The nature of my subject, geography, means that much of what we teach changes over time. However, some of it, largely the physical side of the subject, changes far less. After twenty-three years of teaching longshore drift, the formation of waterfalls, and yes, what everyone remembers from their own school days, the formation of ox bow lakes (!) I know that if I am armed solely with a board marker and white board, that I could teach these in my sleep! However, teaching about the contrasts in levels of development in Nigeria or the Lesotho Highland Water Project is a different matter. These case studies are new to the updated GCSE syllabus and as such, are not places I am overly familiar with or have (until three or four years ago) ever taught about before. The content has not yet found its way into my long term memory. I need notes and the text book and some (simple) prompts for myself and students on Power Point slides. I feel less confident teaching this content as I have not yet developed mastery of it or a fully formed mental schema. My working memory is at full capacity whilst I deliver it to my students as I endeavour to remember and contain within my working memory (and thank goodness for the prompts!) two sets of advantages and disadvantages of the Highland Water Project for both South Africa AND Lesotho. However, being aware of these limitations has allowed me to practice retrieval activities for unfamiliar content prior to teaching it, or to practice drawing diagrams from memory to strengthen my ability to recall it in the classroom. In the past, I would have read the textbook the night before and hoped it would stick. Which is exactly what we tell the students not to do if they have a test!
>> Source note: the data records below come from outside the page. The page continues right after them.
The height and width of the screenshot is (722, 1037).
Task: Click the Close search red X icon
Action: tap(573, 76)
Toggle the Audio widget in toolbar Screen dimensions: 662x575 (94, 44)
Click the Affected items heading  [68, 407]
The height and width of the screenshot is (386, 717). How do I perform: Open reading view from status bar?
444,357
And then wondered why my lesson fell flat! 

My five period teaching days are invariably more hectic than my lighter teaching days. And not just physically. Mentally, too, and probably more so. As I drive to work, my mind is thinking about the day ahead. Did I photocopy those worksheets for period one? Have I planned retrieval activities for the start of every lesson? More recently, in the light of my involvement with cognitive science, I’ve learnt that chunking content (or my working day) down can relieve overload on working memory. I cannot change my timetable, but mentally splitting the day into sections and just thinking about what I am doing in my first two lessons, putting out the books and resources, and then using break time to think about the next one, followed by lunch to mentally and practically prepare for the last two, has allowed me to focus on a maximum of two things (lessons) at once. A calmer teacher is able to deliver more effective lessons in any scenario. My working memory is therefore freed up to concentrate on just that chunk of the day, knowing the next chunk does not need to be thought about yet.
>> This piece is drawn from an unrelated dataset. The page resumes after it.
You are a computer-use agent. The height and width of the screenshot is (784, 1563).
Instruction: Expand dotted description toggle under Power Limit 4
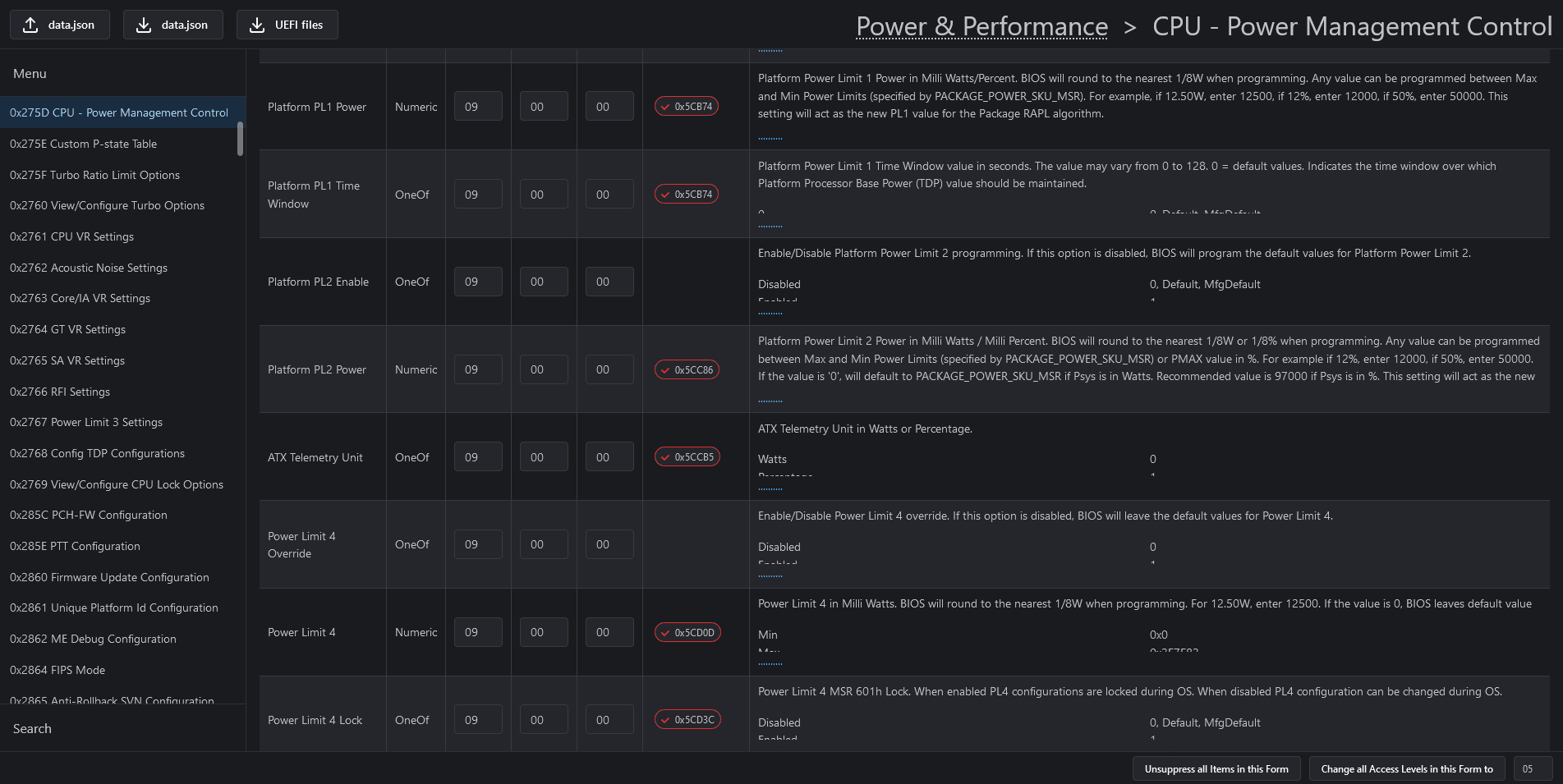point(770,664)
So, I’m not suggesting that I have solved any of these issues for myself, but a greater awareness of WHY certain aspects of my job are harder than others which can be explained by cognitive science has allowed me to be better prepared for those pitfalls and to try and plan for those occasions where my limited working memory is going to mean that things just won’t run as smoothly as I would like. Whether that be greater advanced planning or ensuring I know who to ask if the tech lets me down rather than having a blind panic. We, like our students, are also mere humans and we have limits to what we can do. Understanding this in the light of cognitive science gives us the tools to put our own ‘scaffolds’ in place for when those pinch points arise! And to (perhaps!) feel a little more in control of what goes on in our classroom!